Je profite, mon cher ami, d’une névralgie qui m’empêche de faire autre chose, pour mettre au courant ma correspondance un peu en retard. Ayez la bonté de me faire faire par le P. Athanase, avec sa plume plus lisible que la vôtre et la mienne, un tableau des maisons des religieux et des Oblates soit à Andrinople, soit à Philippopoli. Il faut indiquer:
1° le but de la maison,
2° le nom des religieux ou religieuses,
3° les enfants qui fréquentent l’école, si c’en est une,
4° les ressources,
5° l’état moral.
En faisant votre tableau ainsi, je pourrai me faire une idée exacte de la situation(1). On ne passera pas dans le compte rendu de la cave au grenier, et l’on y verra clair.
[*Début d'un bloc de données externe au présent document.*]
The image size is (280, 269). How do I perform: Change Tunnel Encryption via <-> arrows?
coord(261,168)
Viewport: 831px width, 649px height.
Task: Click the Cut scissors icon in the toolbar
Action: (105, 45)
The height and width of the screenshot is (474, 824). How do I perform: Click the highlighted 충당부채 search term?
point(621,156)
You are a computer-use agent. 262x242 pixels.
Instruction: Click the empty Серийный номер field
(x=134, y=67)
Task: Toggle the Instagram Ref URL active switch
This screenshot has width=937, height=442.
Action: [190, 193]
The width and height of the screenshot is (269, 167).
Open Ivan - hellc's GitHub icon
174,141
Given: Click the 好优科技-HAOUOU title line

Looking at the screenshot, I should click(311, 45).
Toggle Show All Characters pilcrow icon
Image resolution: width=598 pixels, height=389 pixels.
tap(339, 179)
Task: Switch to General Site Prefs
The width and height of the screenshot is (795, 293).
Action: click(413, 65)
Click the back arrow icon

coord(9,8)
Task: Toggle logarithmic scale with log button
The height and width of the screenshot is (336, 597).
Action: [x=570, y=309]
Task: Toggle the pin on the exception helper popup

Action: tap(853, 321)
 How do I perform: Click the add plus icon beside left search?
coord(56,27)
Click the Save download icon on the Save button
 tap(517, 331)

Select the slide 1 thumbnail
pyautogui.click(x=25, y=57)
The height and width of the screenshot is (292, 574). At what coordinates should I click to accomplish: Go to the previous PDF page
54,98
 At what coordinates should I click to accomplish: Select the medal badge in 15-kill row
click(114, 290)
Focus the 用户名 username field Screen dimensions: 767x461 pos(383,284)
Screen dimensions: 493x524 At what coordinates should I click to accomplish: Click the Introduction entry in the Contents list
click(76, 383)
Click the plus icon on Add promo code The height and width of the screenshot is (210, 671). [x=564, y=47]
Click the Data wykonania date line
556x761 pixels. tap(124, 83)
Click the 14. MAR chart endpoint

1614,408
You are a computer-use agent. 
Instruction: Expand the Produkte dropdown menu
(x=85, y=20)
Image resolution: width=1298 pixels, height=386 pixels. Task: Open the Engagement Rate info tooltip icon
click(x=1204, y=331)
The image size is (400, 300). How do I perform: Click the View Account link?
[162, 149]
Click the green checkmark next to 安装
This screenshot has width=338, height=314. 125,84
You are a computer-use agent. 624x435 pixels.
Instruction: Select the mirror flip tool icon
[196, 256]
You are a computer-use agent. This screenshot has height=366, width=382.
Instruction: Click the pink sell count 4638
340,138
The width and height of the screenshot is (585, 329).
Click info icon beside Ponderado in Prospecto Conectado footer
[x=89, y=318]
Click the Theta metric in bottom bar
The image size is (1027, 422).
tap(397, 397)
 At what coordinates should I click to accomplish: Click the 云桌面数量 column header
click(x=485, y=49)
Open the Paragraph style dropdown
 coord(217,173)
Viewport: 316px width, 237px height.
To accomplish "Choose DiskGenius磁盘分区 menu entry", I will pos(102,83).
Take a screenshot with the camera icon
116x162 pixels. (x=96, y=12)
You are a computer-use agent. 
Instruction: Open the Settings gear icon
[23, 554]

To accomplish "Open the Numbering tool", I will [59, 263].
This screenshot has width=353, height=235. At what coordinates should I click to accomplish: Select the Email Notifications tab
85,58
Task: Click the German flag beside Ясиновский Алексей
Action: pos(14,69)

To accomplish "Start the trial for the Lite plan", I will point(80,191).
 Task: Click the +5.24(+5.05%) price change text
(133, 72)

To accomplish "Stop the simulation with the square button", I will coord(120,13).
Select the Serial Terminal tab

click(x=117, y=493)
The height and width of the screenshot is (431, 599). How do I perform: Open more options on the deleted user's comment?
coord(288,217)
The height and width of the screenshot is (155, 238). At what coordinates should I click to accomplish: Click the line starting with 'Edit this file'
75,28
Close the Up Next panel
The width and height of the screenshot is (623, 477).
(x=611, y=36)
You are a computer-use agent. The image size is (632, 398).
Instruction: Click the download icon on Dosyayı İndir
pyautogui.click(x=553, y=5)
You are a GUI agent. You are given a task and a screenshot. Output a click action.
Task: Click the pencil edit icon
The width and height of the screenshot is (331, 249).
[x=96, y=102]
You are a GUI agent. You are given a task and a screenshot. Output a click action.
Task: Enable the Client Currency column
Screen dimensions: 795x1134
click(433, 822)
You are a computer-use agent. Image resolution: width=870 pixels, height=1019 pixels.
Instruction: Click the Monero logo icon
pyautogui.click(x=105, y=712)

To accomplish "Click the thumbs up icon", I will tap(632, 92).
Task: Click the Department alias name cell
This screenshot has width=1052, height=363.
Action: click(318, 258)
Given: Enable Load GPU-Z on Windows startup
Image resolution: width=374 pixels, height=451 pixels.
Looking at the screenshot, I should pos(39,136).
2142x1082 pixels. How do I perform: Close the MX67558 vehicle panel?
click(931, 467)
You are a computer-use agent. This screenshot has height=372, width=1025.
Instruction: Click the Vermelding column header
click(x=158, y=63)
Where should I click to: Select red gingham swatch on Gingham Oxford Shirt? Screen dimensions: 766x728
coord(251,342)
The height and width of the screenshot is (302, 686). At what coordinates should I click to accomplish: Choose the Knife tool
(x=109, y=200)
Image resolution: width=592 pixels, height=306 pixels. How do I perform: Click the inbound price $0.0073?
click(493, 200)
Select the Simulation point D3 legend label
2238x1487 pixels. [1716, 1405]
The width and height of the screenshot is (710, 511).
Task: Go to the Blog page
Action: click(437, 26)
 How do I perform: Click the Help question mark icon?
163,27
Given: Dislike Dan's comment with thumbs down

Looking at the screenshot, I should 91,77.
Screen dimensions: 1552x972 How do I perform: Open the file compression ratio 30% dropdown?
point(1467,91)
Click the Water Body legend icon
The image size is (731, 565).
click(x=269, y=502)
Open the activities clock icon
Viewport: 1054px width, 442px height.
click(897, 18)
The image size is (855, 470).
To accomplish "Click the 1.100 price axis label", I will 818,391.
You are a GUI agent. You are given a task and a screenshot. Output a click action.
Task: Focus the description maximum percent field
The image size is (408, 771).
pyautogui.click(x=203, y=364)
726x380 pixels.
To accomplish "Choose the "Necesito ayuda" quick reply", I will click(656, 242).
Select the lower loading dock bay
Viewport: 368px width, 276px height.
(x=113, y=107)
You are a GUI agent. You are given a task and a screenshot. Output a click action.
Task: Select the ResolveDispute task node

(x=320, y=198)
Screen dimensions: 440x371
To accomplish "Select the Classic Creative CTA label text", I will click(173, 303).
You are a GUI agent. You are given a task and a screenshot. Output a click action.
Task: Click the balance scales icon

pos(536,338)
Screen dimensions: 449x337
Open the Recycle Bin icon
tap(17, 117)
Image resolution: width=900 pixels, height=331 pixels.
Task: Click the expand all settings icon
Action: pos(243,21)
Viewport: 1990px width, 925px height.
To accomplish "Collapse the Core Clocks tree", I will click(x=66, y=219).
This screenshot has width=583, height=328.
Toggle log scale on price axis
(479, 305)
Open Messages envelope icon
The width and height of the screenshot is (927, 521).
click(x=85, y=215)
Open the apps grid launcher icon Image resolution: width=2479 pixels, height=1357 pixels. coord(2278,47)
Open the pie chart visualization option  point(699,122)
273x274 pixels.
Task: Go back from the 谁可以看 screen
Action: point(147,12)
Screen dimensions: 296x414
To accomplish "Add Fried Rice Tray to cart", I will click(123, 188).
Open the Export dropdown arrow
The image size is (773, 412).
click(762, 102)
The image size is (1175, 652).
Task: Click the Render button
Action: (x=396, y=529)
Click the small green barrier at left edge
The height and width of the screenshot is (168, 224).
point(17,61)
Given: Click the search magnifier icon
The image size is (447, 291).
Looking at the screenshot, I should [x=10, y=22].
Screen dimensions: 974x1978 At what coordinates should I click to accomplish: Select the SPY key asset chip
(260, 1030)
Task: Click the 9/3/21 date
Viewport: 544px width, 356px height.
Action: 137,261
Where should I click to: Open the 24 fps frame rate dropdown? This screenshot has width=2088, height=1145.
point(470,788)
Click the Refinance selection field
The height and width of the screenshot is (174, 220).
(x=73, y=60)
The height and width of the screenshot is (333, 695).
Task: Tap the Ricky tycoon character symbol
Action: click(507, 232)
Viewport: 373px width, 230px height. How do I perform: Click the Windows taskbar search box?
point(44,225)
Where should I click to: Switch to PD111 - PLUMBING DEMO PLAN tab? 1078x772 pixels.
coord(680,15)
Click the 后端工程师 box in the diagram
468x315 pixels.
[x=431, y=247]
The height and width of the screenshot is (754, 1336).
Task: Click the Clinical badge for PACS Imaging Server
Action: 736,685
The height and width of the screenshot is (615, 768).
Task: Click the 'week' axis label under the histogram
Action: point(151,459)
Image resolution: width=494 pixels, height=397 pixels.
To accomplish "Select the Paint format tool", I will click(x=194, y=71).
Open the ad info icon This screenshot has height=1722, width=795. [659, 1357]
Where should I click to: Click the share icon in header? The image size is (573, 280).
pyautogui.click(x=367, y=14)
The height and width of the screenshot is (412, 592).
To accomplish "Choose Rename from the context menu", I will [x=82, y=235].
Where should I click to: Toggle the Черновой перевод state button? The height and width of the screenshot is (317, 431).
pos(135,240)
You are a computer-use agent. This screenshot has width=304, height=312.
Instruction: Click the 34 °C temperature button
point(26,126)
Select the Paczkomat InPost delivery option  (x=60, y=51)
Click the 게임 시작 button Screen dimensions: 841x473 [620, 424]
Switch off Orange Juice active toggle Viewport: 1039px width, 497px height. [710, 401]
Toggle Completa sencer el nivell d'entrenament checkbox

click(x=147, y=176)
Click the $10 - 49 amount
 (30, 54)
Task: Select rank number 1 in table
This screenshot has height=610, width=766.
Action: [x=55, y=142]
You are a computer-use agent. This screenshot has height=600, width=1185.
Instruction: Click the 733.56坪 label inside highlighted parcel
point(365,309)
Du reste, on pourra modifier le plan de ces tableaux, si l’expérience montre qu’il y a mieux à faire. Je désire bien vous envoyer quelqu’un au plus tôt, mais le P. Adrien nous quitte et le P. André s’est échappé. Vous voyez que nous ne progressons guère.
La mort de Mgr Pluym(2) a donc été bien rapide; c’est une grande perte, et, avant de prendre la paroisse de Scutari, il faut y regarder à deux fois(3), d’autant plus que nous sortons des Bulgares et que c’est aux Bulgares qu’il importe de s’adresser. En restant dans nos limites, nous pourrons plus aisément poursuivre notre oeuvre, la conversion des Slaves. Voilà Mgr de Cabrières préconisé évêque de Montpellier; c’est une énorme affaire et j’ai les plus vives appréhensions. Enfin, il nous accorde une résidence à Montpellier et un alumnat à Montmau. Priez le P. Athanase de m’écrire lui-même ce qu’il pense des études de ses enfants. Nos petits alumnats ne vont pas mal; seulement les ressources font partout défaut. La soeur de Soeur Hélène est entrée chez les Oblates(4). On a dû vous envoyer 1.000 ou 2.000 messes; j’en ai pris 195 à votre intention, pour payer un compte que vous aviez chez les Oblates. Veuillez noter ces 195 messes, puisque le montant a été employé en objets dépensés pour vous. Je vous félicite de l’allocation de 2.000 fr. pour l’hôpital(5); voilà de quoi tirer un peu moins le diable par la queue.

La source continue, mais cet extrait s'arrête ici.